Я стою, неловко, со стаканом болиголова в руке, потому что ни за что не хочешь кому-либо навязывать смерть. Она ищет в шкафу бутылку, которую мы должны откупорить сразу же после ее смерти. Когда она ее наконец нашла, она снова встает, на этот раз чтобы достать штопор, «потому что сами вы, конечно, его не найдете».
Когда со всем этим покончено, она с облегчением ложится. Я советую ей сесть, потому что так будет легче пить. Сделав несколько глотков через соломинку, она говорит: «Дорогой мой, эта соломинка слишком большая». И ей нужна синяя. Она больше подходит. После этого она просит платок, чтобы стереть липкий след с губ. «Хочется, чтобы до конца всё было как следует. Нет, этот не годится, дай красный».
Когда она всё выпила, мы берем ее за руку.
«Знаете, – говорит она, – прекрасно, что я могу умереть, когда рядом со мною двое друзей». Она собирается еще что-то сказать о друзьях, о дружбе.
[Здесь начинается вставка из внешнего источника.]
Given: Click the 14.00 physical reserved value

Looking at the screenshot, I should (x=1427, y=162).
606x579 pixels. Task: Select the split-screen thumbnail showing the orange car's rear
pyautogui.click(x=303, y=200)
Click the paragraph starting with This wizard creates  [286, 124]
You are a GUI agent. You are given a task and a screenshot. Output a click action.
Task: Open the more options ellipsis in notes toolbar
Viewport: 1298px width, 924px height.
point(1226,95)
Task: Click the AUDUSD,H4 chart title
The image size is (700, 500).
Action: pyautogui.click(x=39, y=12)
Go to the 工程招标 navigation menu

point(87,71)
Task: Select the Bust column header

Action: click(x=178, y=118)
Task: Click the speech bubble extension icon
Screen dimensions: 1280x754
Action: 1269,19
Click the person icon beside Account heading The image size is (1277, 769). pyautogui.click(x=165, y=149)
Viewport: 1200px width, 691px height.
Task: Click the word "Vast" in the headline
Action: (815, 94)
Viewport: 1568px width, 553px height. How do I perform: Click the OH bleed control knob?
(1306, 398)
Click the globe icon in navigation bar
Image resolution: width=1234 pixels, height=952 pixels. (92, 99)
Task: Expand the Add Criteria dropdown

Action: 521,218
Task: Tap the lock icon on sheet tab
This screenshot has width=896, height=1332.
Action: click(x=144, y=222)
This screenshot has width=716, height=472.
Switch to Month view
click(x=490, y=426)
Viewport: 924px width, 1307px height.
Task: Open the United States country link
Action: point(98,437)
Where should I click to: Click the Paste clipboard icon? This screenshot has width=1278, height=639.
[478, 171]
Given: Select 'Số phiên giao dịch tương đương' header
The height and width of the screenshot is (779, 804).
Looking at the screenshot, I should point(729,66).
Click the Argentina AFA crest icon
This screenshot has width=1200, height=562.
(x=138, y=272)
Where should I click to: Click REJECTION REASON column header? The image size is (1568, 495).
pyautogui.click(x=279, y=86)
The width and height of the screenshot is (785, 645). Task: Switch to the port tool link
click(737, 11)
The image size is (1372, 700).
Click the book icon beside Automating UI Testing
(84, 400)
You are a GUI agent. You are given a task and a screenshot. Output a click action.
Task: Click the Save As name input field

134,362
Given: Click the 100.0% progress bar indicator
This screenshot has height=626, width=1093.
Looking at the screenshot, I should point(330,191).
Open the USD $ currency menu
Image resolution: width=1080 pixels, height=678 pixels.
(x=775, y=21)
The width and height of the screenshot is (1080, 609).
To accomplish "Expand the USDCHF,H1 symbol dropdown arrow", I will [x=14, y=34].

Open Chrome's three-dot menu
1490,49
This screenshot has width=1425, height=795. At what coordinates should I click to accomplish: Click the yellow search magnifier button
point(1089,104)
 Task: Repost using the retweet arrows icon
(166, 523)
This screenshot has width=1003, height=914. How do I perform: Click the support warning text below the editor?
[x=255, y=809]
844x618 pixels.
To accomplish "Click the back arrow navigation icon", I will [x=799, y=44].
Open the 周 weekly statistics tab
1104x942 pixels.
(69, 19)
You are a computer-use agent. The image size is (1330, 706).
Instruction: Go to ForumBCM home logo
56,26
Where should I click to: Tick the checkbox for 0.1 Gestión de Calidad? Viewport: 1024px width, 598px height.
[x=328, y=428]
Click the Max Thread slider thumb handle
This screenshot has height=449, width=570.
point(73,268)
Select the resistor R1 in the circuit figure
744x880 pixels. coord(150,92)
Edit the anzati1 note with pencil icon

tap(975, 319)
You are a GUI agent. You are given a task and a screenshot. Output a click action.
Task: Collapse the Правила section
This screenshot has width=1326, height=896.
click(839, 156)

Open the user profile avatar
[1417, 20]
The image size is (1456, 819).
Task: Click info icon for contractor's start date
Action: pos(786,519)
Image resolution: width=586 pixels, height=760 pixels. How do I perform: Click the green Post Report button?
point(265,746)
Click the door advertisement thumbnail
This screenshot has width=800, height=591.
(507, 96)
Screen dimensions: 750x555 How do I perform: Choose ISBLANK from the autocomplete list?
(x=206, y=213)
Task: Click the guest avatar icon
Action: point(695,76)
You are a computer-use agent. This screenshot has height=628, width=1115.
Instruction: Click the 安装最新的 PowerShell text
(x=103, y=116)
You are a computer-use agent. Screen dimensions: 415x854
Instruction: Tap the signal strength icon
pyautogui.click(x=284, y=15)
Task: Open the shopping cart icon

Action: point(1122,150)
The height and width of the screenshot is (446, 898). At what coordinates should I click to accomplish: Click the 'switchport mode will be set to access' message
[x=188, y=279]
Мы слышим: «Потому что люди, вы… люди… которые…». Она засыпает, и спустя семь минут она уже мертва. А мы всё не можем прийти в себя.
У меня чувство, что мы могли бы потянуть время, что можно было бы еще чуть-чуть поболтать. А сейчас всё выглядит так, словно мы ее утопили, не дали ей выговориться. У Мике другое мнение. «Если бы мы завели беседу, нам было бы гораздо труднее дать ей питье. И в конце концов, для чего мы сюда пришли?»
Всё это время ЛаГранж, недоуменный пророк, сидел перед ее палатой, вроде бы погруженный в чтение романа Эмиля Золя
Только когда я вернулся домой, заметил у себя в кармане конверт. Она переписала мне отрывок из Джозефа Конрада:
«Droll thing life is – that mysterious arrangement of merciless logic for a futile purpose. The most you can hope from it is some knowledge of yourself – that comes too late – a crop of unextinguishable regrets. I have wrestled with death. It is the most unexciting contest you can imagine. It takes place in an impalpable greyness, with nothing underfoot, with nothing around, without spectators, without clamour, without glory, without the great desire of victory, without the great fear of defeat, in a sickly atmosphere of tepid scepticism, without much belief in your own right, and still less in that of your adversary»[167]
.Дорогой Антон,
У Конрада тоже бывали дни, когда он чувствовал себя немного лучше.
Но не много.
Не намного лучше и не так много дней.
Если кто-то попросил тебя о смерти, то с того момента, как ты сказал: «О’кей, мы это сделаем», – у тебя уже больше не будет покоя, пока он или она в заключительной сцене не закроет глаза и не потеряет сознания. Как только это случилось, впервые за долгое время мне становится чуть-чуть легче. Вновь чуть-чуть легче.
Любовь раз за разом проходит
Навещаю Брама в больнице. Да, он снова там, с острой кишечной непроходимостью. Лежит на кровати в переплетении кабелей, шлангов, дренажей. Кажется, что он в них запутался.
Спрашиваю его: «Как себя чувствуешь?»
– Твой вопрос напомнил мне ответ Луиса Армстронга, который я услышал вчера в одной передаче. Кто-то спросил его: «Что такого особенного есть в джазе?» И он ответил: «If you’ve gotta ask, you’ll never know» [«Если об этом спрашиваете, то никогда не поймете»].
Не знаю, может, он думает, что я захожу к нему только для того, чтобы увидеть, что он еще не в могиле. У меня были там кое-какие дела, и не зайти к нему было б еще хреновей.